Miss. S. Court Rules Action Filed in Name of Deceased Person is a Nullity and Rule 17(a) Substitution Not Proper; Court also Rejects Waiver of Affirmative Defense Argument
On Thursday a divided (5–3) Miss. Supreme Court reversed and rendered in favor of the defense in Gardner Denver, Inc. v. Pittman. Here is the Court's opinion, which Chief Justice Waller wrote. Justice Graves wrote a dissent joined by Justices Kitchens and Chandler.
Facts
This was an asbestos case in Hinds County Circuit Court before Judge Winston Kidd. The plaintiff filed suit in 2002. But he was dead at the time.
For anyone who wonders how this happens—it happens. It typically happens when the plaintiff hires the attorney and then dies before suit is filed. Sometimes the deceased person's family does not report the death to the plaintiff's attorney. Plaintiff's attorney files the suit and later learns about the death when they attempt to communicate with the plaintiff about a discovery issue. It's not a huge deal unless statute of limitations issues are in play, which was the case in Gardner.

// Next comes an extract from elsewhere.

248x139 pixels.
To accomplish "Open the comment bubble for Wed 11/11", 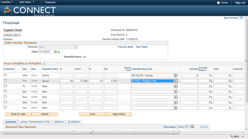I will (x=5, y=75).
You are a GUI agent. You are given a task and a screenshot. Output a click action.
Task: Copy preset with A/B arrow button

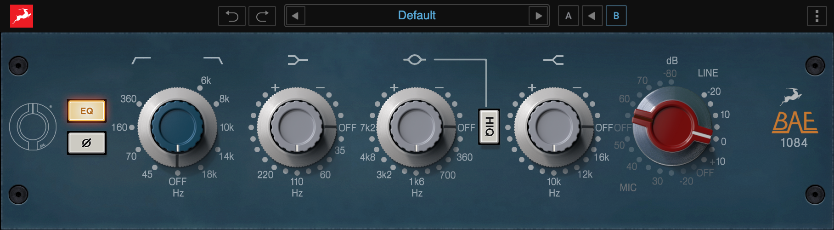coord(592,16)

In 2004 the plaintiff moved to substitute plaintiff's widow as the plaintiff under Miss. R. Civ. P. 17(a). Plaintiff later filed an amended complaint with the widow as the plaintiff. In 2007 Defendants filed a motion for summary judgment. Defendants' motion for summary judgment was denied and the case was appealed.

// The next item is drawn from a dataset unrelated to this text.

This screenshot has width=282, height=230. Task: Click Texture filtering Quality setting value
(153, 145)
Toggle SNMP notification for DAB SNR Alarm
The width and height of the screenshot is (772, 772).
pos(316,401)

Tim Porter and Johnny Givens with Porter & Malouf represented the plaintiff. Fifteen mass tort defense lawyers represented the Defendants.
Decision
The Court reversed and rendered. The Court ruled that the original complaint was a nullity and that, therefore, substitution was not proper under Rule 17(a). The lengthy dissent disagreed and argued that the cases cited by the majority were distinguishable and that substitution should have been allowed.
The majority also rejected plaintiff's waiver of affirmative defense argument even though the motion for summary judgment was filed nearly two years after the filing of the amended complaint.
My Take
My only comment on this decision is on the issue of waiver of affirmative defenses. I'm just going to repeat what I wrote in this February 2010 post:
The Court is slowly developing an irreconcilably inconsistent body of law on the issue of waiver of affirmative defenses. In some cases the court finds a waiver based on the passing of a certain amount of time. In other cases, it finds no waiver for similar or longer amounts of time. Efforts to distinguish the different cases are un-persuasive. It appears that what the Court is really doing is basing its waiver decisions on subjective feelings about who should win the case. I’m not saying that is what the Court is actually doing. But that is how it’s starting to look—and that’s a problem.